Depois, há a questão de quanto os consumidores vão ficar. Os preços da gasolina nos EUA, como em muitos lugares ao redor do mundo, estão agora no nível mais alto em uma década e ainda estão subindo. Phillip Braun, professor de finanças da Northwestern University, nos EUA, disse: “Os consumidores americanos precisam aceitar que o aumento dos preços do gás é um custo necessário para ajudar o povo ucraniano em meio à sua profunda crise”. Ainda não foi testado se os consumidores continuarão a pagar esse preço pela democracia.
Depois de anos de progresso extremamente lento no abandono do carvão e do petróleo, se os países retomassem o uso de combustíveis fósseis sob o impacto da guerra da Rússia, seria um desastre para as tentativas de reduzir as emissões de gases de efeito estufa. Esta semana, o Painel Intergovernamental sobre Mudanças Climáticas alertou para a devastação global já em andamento e deve se intensificar se as temperaturas subirem ainda mais, no que os cientistas chamaram de “o aviso mais sombrio até agora”.
Tim Crosland, diretor do Plan B, um grupo de campanha climática, disse que o relatório do IPCC mostrou que buscar mais combustíveis fósseis como resposta a Putin só colocaria o mundo em maior perigo. “Não há opção de aumentar a produção de combustível fóssil como um contra-ataque a Putin”, disse ele. “Uma estratégia para desescalada da guerra na Ucrânia pode e deve ser integrada a uma estratégia para a redução urgente e radical das emissões de carbono, começando com o fim de novos projetos de fornecimento de combustíveis fósseis, conforme necessário para limitar o aquecimento a 1,5°C. Separe as duas lógicas [do clima e de lidar com a guerra] e está tudo acabado.”
Essas questões terão um foco nítido na próxima reunião climática da ONU , Cop27, que será realizada no Egito em novembro.
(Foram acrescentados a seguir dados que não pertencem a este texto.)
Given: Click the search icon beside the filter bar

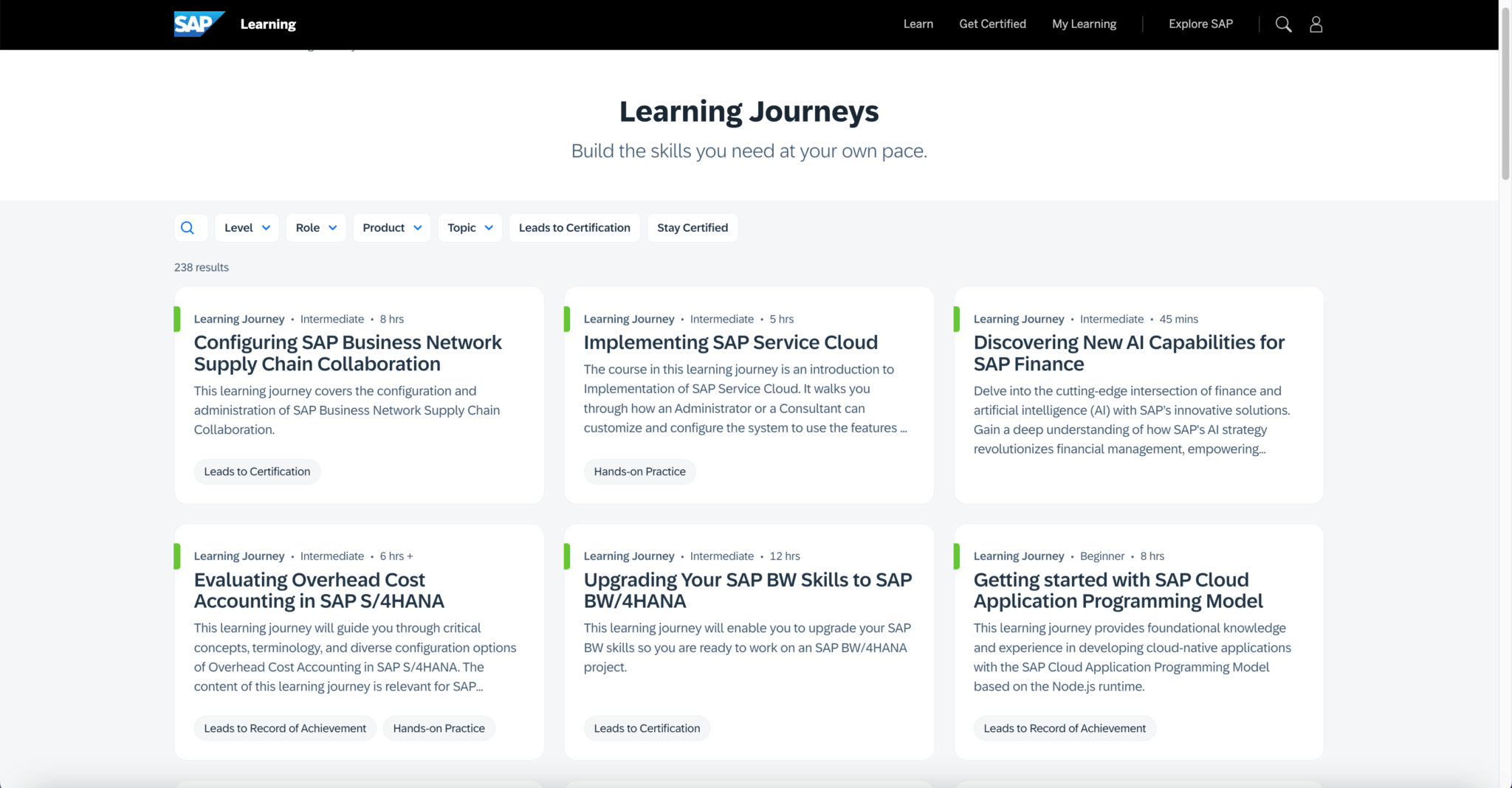Looking at the screenshot, I should (190, 227).

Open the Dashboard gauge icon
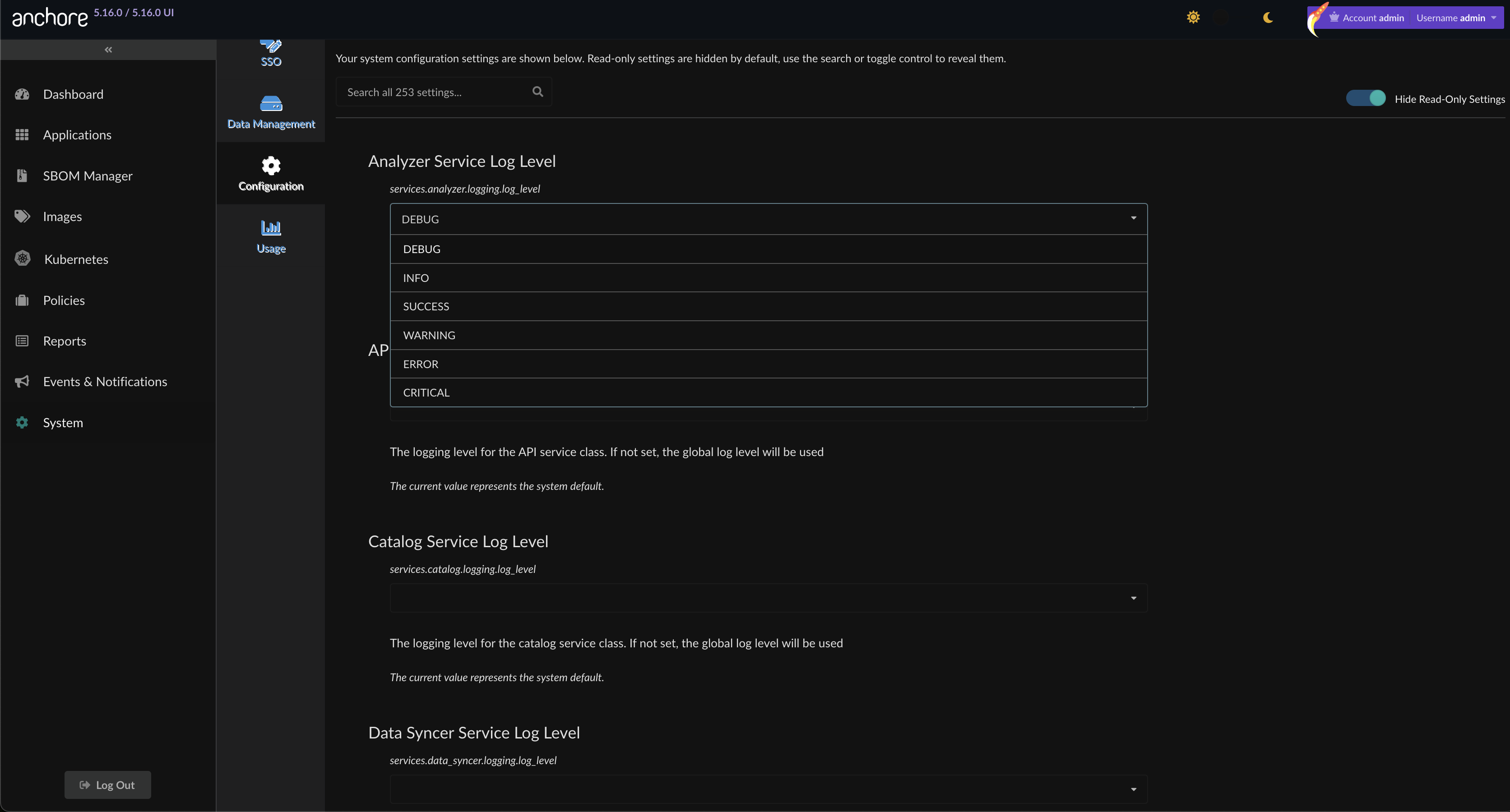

Até agora, os preparativos não foram afetados, e diplomatas observam em particular que as negociações climáticas continuaram durante 30 anos de convulsões políticas, incluindo guerras entre membros da ONU.
Mas as questões-chave sobre a política energética precisarão ser resolvidas muito antes de os países se encontrarem novamente sobre o clima. Dado o tempo que leva para mudar os sistemas de energia, como a AIE deixou claro, os governos devem se preparar agora para o que o próximo inverno trará.